O tumor neuroepitelial com fusão de PATZ1 é um tipo tumoral recente, não reconhecido pela classificação de 2021 da WHO, porém já identificado como entidade com perfil de metilação próprio e distinto das demais neoplasias (1,4). Costuma ter maior incidência em crianças e jovens adultos, com idade média de 20.4 anos. É uma entidade de difícil diagnóstico pelas suas características morfológicas variadas e não específicas. Na maioria dos casos, são proliferações densamente celulares de céluas de formato e padrão variáveis, com núcleo monomórfico, morfologia glioneuronal e localização ventricular. Pode ainda apresentar pseudorrosetas perivasculares de tipo ependimária, características astroblásticas, densa rede de reticulina, ocasionais microcalcificações e rica rede vascular, com vasos sanguíneos hialinizados (2). Pode apresentar características de baixo grau, como as citadas anteriormente, e até mesmo alto grau, com atipia intensa, necrose em paliçada, núcleos pleomórficos e hipercromáticos, além de aumento no número de mitoses atípicas. Há expressão variável de Olig2, sinaptofisina e GFAP (3). Devido à heterogeneidade histológica e ao padrão neuroepitelial polifenotípico, vários outros diagnósticos diferenciais possíveis podem ser considerados, como glioblastoma, ependimoma, tumores embrionários, xantoastrocitoma pleomórfico, gliomas e tumores neuroepiteliais com diferenciação sarcomatosa (5).

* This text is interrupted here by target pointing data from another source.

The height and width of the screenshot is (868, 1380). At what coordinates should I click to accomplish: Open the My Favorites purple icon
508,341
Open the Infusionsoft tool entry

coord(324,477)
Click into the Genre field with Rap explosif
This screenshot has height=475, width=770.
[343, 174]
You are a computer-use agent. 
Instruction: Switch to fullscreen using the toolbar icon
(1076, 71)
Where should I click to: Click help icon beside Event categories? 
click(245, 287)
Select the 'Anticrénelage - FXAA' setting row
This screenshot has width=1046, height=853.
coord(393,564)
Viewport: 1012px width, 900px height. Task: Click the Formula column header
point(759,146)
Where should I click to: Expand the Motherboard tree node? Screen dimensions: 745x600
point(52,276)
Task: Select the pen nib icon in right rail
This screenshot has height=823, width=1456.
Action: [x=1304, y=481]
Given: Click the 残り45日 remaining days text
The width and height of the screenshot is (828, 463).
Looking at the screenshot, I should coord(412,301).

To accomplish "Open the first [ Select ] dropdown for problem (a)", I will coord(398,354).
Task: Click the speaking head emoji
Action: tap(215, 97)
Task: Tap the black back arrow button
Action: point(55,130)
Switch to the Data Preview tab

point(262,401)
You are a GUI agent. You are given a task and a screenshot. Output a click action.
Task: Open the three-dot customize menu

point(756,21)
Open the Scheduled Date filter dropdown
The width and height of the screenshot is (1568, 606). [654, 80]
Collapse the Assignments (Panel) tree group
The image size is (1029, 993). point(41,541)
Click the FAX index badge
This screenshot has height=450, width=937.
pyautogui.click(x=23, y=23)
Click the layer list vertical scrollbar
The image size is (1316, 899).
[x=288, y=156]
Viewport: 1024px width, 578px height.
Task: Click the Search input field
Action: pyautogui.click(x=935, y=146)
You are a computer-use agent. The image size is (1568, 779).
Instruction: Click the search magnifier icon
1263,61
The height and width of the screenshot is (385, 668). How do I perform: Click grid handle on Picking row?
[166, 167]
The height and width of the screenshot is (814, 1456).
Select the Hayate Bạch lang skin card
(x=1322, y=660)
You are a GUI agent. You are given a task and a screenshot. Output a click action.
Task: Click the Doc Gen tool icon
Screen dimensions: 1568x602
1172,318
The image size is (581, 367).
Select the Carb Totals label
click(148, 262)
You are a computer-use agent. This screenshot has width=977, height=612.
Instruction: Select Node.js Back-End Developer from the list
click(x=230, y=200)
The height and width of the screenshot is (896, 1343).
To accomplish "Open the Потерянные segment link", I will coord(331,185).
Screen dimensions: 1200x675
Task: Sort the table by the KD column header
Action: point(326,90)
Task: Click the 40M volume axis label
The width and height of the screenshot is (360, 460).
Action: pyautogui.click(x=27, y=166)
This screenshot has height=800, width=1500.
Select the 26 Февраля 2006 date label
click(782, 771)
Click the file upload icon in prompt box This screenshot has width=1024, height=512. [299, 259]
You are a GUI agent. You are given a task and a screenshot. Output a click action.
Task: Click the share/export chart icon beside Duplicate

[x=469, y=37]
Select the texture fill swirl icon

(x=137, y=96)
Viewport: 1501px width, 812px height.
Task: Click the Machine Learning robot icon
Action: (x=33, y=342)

Apesar de sua variabilidade, tal neoplasia é geneticamente definida e se diferencia dos demais tumores do sistema nervoso central pela presença da fusão do gene PATZ1 com genes parceiros (como EWSR1 e MN1), em geral reguladores de processos celulares, mais comumente causada por inversão em cromossomo 22. Quanto ao prognóstico, costuma ser comparável ao de neoplasias de grau histológico intermediário. O diagnóstico definitivo requer a integração de todos os achados anatomopatológicos, inclusive moleculares (1).

O paciente deste caso foi submetido à nova abordagem cirúrgica para retirada de remanescente lesional, com achados anatomopatológicos similares. Está em acompanhamento, e, devido ao crescimento de nova lesão, há avaliação para tratamento complementar.